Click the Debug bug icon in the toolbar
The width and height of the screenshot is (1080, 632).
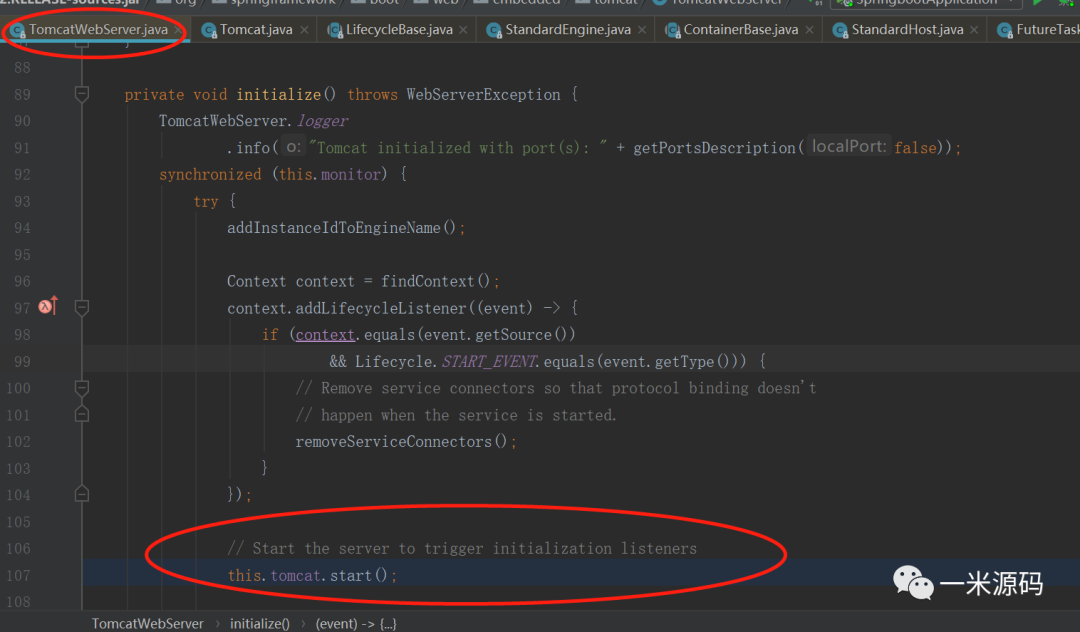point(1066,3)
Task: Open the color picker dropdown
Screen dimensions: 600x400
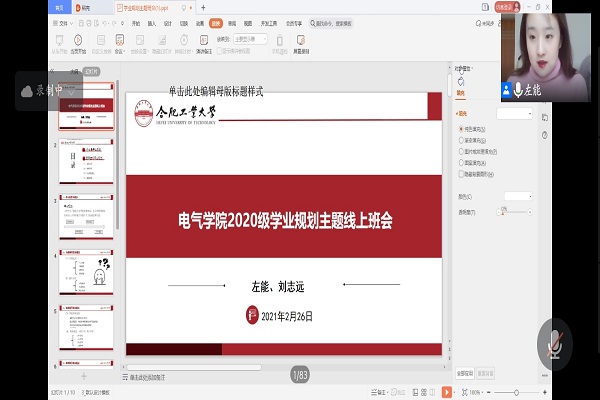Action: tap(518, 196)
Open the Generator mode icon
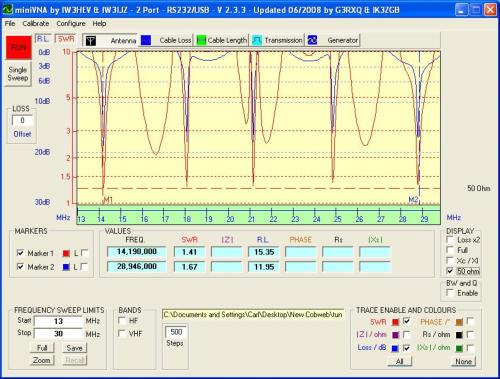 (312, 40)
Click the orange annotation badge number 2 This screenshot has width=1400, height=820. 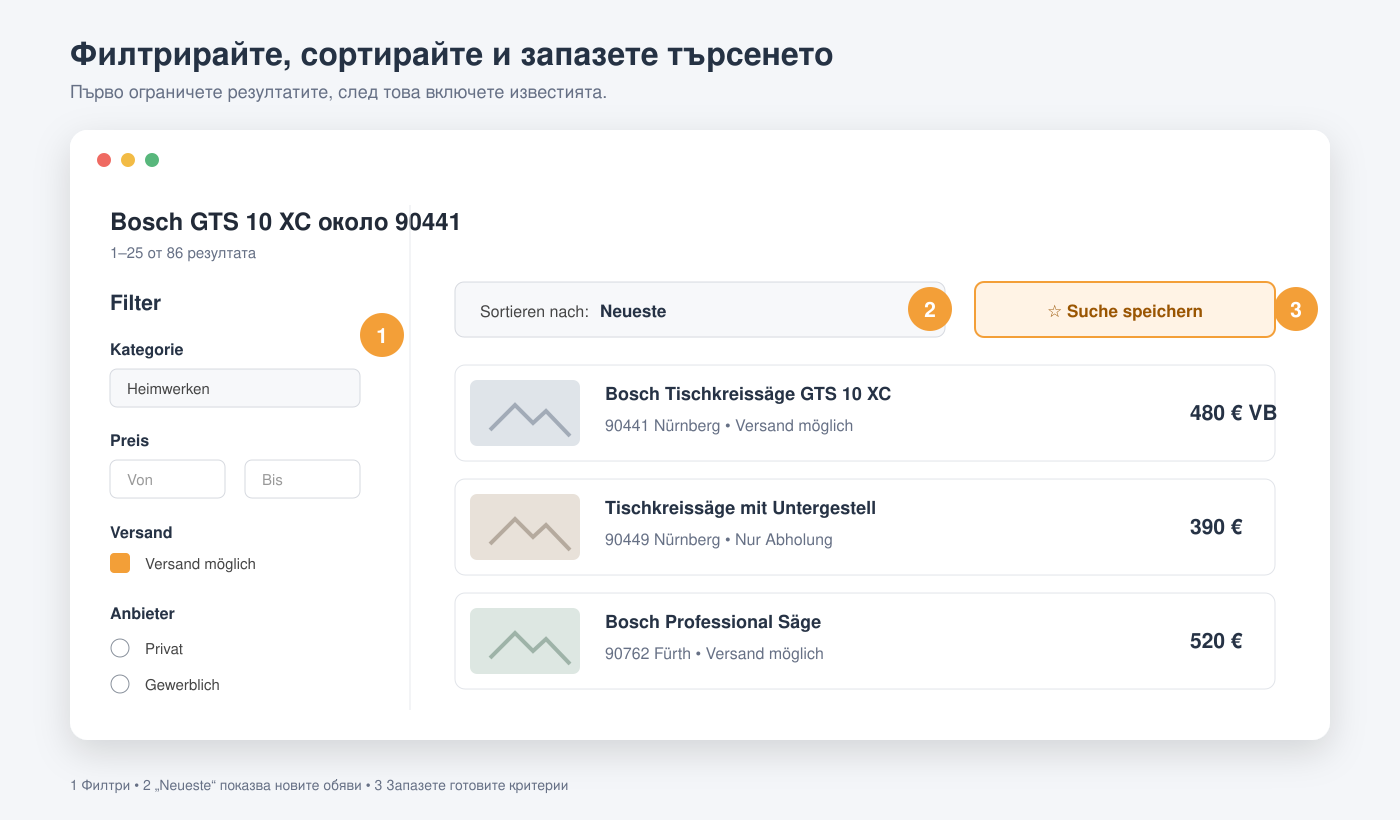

---+---

WHAT YOU WILL DO: Restate the material above word for word; pictures do not belong in the copy.

SOLUTION:
Click the Debug bug icon in the toolbar
The width and height of the screenshot is (1080, 632).
point(1066,3)
Task: Open the color picker dropdown
Screen dimensions: 600x400
Action: tap(518, 196)
Open the Generator mode icon
 (312, 40)
Click the orange annotation badge number 2 This screenshot has width=1400, height=820. 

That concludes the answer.